__Извлечённый текст__.
<<<<

Вместе с тем появляются городские повести и с чисто авантюрным сюжетом, где проблема морального или религиозного осуждения беспутной жизни вообще не встает. «Повесть о Фроле Скобееве» – это настоящая плутовская новелла; обогащение героя и его жизненная карьера составляют настоящий стержень сюжетной занимательности; герой явно пользуется сочувствием и одобрением как безымянного автора, так и читателя. Все приключения и плутни героя из низов оправдываются его неуклонным движением наверх, его стремлением преодолевать сословные и имущественные границы, добиваясь жизненного успеха любой ценой. Новизна этой повести заключается не только в отсутствии моралистических назиданий и религиозной дидактики, обычных для средневековой литературы, но и фактически в полном оправдании деятельной, хотя и беспринципной натуры главного героя. Перед нами не только произведение, основанное на принципах литературы Нового времени, но и одно из первых явлений массовой беллетристики в России.

По существу, здесь уже господствует мораль: «Человек – кузнец своего счастья», и лишь от самого человека зависит, чего он сумеет добиться в жизни. Таким образом, в XVII веке впервые на сцену русской литературы выходит персонаж, характеризующийся «живостью», «энергичностью», активными движениями и действиями, – во всем противостоящий представлениям XV–XVI веков о «тихости» человека, покорного божественной воле, «плавности» его жизни, протекающей в ожидании ниспосланного блага или чуда. Не случайны появляющиеся именно в XVII веке обличения лени, пассивности, неподвижности человека как неспособности адекватно ответить на переменчивость, насыщенность и динамизм жизни в Новое время.

>>>>

__Что нужно сделать__.
Напечатайте без изменений отрывок из приведённого выше текста о городской повести XVII века, от слов «По существу, здесь» до слов «в Новое время.» включительно.

__Фрагмент данных__.
<<<<

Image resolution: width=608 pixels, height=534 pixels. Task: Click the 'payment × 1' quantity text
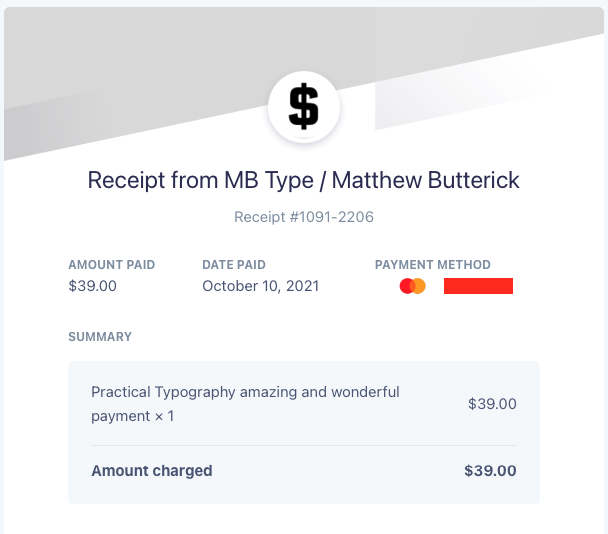coord(133,416)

>>>>

__Решение задачи__.
По существу, здесь уже господствует мораль: «Человек – кузнец своего счастья», и лишь от самого человека зависит, чего он сумеет добиться в жизни. Таким образом, в XVII веке впервые на сцену русской литературы выходит персонаж, характеризующийся «живостью», «энергичностью», активными движениями и действиями, – во всем противостоящий представлениям XV–XVI веков о «тихости» человека, покорного божественной воле, «плавности» его жизни, протекающей в ожидании ниспосланного блага или чуда. Не случайны появляющиеся именно в XVII веке обличения лени, пассивности, неподвижности человека как неспособности адекватно ответить на переменчивость, насыщенность и динамизм жизни в Новое время.